Since peak PBGL has been shown to be more strongly associated with outcomes of GDM pregnancy [18] than 2-h PBGL, it is important to accurately time the postprandial SBGM testing to capture the peak BGL. In healthy, non-pregnant subjects low and high GI meals reach peak concentrations at the same time, i.e., at 30 min [12]. However during pregnancy, especially those complicated with GDM, changes in gastric motility [13] and insulin sensitivity [14] can be expected to alter the rate of carbohydrate digestion and absorption, and hence shape of the postprandial glucose curve. Indeed, Wolever et al. [19] showed that the peak PBGL after a standard test meal occurred later and later as glucose tolerance worsened in subjects with diabetes.

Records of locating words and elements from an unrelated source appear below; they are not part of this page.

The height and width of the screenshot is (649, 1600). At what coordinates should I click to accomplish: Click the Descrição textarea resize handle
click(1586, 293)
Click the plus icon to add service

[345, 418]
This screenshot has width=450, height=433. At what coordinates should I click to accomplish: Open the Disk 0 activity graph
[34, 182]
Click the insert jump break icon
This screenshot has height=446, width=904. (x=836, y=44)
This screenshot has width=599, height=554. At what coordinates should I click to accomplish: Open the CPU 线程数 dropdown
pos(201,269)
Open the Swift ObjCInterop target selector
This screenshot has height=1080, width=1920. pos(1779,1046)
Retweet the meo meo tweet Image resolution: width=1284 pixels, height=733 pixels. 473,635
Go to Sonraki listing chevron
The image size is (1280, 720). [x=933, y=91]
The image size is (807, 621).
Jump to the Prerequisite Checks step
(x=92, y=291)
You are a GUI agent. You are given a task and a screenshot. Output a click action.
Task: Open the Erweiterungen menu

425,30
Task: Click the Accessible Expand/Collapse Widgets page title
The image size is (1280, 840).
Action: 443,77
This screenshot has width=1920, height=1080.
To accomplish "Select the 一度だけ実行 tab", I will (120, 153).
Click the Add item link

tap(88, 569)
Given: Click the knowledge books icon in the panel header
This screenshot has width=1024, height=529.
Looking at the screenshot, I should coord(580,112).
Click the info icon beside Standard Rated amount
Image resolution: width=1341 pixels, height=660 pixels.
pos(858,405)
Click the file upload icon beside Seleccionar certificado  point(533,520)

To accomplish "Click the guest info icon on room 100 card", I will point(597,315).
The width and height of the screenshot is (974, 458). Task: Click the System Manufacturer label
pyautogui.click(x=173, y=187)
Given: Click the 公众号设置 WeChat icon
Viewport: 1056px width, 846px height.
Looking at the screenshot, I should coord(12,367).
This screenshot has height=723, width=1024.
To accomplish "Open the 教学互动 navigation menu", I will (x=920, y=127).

A previous study had found that the peak PBGL in GDM occurs at about 60 min post meal [7]. Therefore SBGM that tests the 2 h PBGL may miss the glucose peak, and the clinical decision to commence insulin therapy was usually based on a cut-off of 1-h PBGL [6]. We found that while a low GI breakfast delayed the peak PBGL in GDM, the peak occurs closer to 60 min after the start of the meal than a high GI breakfast, which produced a peak at ~45 min post meal. Therefore our results suggested the findings of the study by Moses et al. [10], which demonstrated that a low GI diet reduces the need for insulin in GDM for BGL management, was indeed due to the fact that low GI meals produce a lower peak PBGL at 60 min post meal. Our results also suggest that the 1-h postprandial SBGM reading is likely to underestimate the actual postprandial glycemic response to a high GI meal. Therefore our finding raises the question whether the GI of the patient’s diet should be considered in the interpretation of SBGM results.

Our study has limitations, including a small sample size and a high proportion of Asian subjects, which compromises the generalizability of the findings. In addition, the non-continuous nature of blood sample collection did not allow accurate determination of the actual peak time. However, more frequent fingerprick blood sampling would be impractical. Although continuous glucose monitoring might be helpful in this context, it measures changes in the interstitial fluid rather than capillary blood, and by nature is subject to a delay [20,21,22].

5. Conclusions

The low GI breakfast produces lower postprandial glycemia than a macronutrient matched high GI breakfast. The timing of the peak BGL varies within and between breakfasts of different GI. The peak PBGL after a high GI breakfast occurs at ~45 min, 15 min earlier than that of a low GI breakfast. The peak PBGL of a low GI breakfast occurs closer to the time recommended for PBGL monitoring in GDM. Since many women consume high GI meals throughout pregnancy, there are implications for clinical practice.